Tom: It's a great way to do it. It battle tests new features so that when they make it to the enterprise, you're pretty sure that you're not going to completely screw up their day. Because this is another big concern of enterprises is one, they want to know when stuff is going to change. If you go and you completely change how issues work, which we did several times, then they don't want to be subject to your timeline where you're like, "All right. Issues is shipping tomorrow. Good luck everyone."
They want to be able to say, "Look. We have important processes built around this within our company. We cannot tolerate those changing at all unless we say they change." They would often want more time to accommodate a situation like that. Which is not to say that they weren't willing to use new stuff or that they didn't want new stuff, it was more that they just needed that to be able to happen on their timeline.
Something that you can't offer nearly as easily to your SaaS customers because it's the software. It's going to roll out and unless you're willing to build in both the old version working and the new version working, which generally we were not, because we valued moving quickly over full backwards forever compatibility for most features. In general they were, you could still solve the same exact problems.

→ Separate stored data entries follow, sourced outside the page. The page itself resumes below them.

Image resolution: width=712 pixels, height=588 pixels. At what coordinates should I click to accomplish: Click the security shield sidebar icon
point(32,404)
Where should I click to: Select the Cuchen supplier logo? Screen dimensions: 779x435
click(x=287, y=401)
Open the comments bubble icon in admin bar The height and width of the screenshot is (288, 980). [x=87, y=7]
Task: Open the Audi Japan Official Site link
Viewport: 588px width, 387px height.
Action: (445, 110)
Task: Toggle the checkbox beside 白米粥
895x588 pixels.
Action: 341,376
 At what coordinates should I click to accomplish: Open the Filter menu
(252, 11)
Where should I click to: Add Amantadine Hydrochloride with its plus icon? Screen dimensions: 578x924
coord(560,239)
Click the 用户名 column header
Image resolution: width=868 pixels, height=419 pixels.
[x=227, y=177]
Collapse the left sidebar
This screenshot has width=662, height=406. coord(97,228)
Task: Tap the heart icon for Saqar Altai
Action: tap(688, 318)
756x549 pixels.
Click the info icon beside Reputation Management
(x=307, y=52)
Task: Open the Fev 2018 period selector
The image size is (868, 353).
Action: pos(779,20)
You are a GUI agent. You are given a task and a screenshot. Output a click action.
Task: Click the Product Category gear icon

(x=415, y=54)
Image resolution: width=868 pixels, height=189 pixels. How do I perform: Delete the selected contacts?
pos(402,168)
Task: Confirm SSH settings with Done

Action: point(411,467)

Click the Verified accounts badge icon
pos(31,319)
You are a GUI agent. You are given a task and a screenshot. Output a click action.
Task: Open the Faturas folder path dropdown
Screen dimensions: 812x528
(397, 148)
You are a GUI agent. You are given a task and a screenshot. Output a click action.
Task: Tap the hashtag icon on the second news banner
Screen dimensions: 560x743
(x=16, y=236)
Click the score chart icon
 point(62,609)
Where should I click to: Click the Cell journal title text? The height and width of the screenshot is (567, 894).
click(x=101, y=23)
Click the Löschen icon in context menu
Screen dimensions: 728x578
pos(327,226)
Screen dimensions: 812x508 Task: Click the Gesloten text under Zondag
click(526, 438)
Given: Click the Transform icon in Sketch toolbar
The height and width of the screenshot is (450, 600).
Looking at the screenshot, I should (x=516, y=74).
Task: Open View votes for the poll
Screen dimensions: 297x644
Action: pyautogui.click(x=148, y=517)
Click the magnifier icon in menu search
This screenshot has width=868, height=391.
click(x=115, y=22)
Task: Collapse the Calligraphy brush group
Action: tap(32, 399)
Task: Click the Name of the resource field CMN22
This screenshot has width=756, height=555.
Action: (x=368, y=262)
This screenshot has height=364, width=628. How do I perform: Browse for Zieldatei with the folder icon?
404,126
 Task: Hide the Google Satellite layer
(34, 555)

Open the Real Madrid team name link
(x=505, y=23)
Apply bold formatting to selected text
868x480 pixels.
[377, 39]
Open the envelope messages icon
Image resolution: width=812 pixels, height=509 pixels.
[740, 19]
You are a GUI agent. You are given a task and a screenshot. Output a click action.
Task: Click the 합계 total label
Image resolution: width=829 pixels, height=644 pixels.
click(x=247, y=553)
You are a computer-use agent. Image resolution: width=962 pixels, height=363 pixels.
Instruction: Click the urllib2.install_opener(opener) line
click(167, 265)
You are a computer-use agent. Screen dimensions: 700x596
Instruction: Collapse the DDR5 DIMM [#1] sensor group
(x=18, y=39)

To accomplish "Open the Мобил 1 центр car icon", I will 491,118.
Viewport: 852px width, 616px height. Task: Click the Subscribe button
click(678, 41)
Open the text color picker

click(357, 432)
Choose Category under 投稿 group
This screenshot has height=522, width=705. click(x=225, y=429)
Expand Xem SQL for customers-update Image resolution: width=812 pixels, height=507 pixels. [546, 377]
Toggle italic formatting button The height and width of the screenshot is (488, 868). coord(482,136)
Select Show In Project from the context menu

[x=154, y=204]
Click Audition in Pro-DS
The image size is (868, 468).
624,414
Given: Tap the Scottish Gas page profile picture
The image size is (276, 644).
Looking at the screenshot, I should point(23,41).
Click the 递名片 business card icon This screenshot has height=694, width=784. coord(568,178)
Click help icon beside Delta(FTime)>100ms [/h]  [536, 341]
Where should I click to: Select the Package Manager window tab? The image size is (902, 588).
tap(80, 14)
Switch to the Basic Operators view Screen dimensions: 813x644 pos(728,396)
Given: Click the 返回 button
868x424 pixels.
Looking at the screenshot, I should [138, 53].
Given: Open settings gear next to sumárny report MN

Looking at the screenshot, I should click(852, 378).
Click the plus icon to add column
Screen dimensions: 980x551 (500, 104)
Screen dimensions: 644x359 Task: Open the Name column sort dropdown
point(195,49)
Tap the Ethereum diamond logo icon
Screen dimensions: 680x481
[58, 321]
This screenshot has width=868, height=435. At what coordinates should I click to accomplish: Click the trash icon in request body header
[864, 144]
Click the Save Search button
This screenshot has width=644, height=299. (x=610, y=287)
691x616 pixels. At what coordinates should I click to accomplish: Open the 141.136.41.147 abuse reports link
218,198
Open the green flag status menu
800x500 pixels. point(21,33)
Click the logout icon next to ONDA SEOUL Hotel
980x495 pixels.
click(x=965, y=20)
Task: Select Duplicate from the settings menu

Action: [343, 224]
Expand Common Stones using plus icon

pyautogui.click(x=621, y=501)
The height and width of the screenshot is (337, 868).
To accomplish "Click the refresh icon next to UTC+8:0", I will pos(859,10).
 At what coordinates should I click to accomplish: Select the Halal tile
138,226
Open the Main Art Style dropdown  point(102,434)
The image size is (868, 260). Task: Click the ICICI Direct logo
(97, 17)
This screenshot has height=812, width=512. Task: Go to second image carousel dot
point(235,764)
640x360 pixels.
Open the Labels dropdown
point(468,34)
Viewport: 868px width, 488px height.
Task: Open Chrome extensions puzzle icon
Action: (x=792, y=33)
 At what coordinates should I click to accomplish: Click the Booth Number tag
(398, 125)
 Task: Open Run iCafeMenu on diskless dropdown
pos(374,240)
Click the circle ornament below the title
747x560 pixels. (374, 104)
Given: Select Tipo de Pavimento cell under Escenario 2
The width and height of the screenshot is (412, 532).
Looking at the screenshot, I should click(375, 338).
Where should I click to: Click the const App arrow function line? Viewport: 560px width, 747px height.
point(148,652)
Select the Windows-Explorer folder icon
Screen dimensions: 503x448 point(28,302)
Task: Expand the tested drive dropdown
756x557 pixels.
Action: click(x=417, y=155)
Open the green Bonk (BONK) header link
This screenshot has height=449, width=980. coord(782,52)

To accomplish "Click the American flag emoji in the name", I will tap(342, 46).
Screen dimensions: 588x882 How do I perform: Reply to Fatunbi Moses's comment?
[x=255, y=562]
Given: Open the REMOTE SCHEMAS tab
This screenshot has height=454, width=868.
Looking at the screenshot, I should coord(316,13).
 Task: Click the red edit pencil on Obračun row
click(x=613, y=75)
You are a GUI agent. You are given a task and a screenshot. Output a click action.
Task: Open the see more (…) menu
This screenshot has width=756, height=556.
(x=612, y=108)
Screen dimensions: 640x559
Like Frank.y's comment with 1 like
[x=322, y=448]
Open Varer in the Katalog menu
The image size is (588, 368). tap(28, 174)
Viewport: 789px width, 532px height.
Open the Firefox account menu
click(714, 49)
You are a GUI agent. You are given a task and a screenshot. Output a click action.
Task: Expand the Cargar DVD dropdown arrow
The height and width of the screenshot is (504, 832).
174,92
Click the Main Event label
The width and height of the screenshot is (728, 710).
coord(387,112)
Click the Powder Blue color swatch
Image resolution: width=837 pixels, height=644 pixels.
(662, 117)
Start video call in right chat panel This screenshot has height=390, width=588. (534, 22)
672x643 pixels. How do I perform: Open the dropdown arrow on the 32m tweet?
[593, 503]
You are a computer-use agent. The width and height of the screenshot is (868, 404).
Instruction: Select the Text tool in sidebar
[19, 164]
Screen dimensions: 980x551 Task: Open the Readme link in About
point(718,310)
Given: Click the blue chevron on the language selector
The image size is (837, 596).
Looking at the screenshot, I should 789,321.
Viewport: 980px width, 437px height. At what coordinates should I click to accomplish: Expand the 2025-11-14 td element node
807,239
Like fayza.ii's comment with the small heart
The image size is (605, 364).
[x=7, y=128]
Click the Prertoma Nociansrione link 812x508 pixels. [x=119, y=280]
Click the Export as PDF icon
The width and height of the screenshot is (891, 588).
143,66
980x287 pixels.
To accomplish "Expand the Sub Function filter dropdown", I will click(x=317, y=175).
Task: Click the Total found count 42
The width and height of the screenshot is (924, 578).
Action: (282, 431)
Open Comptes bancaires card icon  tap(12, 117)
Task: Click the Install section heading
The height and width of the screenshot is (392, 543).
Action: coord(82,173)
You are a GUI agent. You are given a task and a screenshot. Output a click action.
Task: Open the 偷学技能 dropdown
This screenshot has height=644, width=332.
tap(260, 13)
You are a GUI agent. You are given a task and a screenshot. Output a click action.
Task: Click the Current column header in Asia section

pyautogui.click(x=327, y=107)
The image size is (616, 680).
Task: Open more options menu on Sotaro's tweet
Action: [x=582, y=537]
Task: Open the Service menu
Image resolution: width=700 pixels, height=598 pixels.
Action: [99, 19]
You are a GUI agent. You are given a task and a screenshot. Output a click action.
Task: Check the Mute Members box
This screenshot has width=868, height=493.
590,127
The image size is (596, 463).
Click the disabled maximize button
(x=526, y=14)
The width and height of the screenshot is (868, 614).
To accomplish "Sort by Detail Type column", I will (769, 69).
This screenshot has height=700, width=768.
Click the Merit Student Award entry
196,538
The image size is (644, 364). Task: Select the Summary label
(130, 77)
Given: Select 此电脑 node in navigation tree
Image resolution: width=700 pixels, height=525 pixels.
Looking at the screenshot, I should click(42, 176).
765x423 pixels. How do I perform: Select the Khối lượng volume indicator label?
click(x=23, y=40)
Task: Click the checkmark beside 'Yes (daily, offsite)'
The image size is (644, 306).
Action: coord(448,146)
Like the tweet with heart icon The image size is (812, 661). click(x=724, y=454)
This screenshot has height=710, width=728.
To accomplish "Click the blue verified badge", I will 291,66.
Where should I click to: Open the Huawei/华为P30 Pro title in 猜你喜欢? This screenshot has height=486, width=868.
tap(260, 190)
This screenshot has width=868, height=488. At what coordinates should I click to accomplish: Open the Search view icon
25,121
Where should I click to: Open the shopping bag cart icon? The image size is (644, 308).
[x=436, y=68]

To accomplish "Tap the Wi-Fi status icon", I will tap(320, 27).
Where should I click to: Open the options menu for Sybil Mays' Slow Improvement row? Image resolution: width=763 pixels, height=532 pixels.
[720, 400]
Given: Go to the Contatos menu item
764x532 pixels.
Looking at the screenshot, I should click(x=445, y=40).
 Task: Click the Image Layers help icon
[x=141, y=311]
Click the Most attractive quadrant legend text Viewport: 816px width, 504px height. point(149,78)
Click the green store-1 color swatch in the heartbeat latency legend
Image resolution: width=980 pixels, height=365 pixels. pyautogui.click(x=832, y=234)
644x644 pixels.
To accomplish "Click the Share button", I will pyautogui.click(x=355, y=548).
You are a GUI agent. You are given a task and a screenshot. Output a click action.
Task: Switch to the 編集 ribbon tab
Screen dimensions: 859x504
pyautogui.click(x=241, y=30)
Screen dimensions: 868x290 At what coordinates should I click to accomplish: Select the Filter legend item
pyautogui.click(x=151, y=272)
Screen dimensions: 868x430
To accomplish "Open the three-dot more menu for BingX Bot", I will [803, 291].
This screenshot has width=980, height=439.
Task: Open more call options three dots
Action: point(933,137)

But every once in a while we'd have to remove something. We removed being able to thumbs up issues or something, and it caused people a lot of consternation because that was something that some people used. But we looked at the numbers and it was like 2% of people were using it, and it just wasn't sufficient to warrant leaving that feature in at the expense of making the product more complicated. We came up with better ways to do it in the future anyway, but that's another story.
Grant: I love this concept you're talking about now, because it addresses something that is often ignored, which is change management. This is a huge concern for enterprises, because like you mentioned, they have workflows and processes built around certain features and if you change something it could, one, break that process or that workflow.
And two, if you change something, oftentimes they need to train the people who are using the software on the latest updates. They have an extensive process for bringing people on board with how something work, and if you're going to roll out something different-- Humans don't love change in general. It's good to provide them with the runway and the tooling and the collateral to propagate that change through their organization.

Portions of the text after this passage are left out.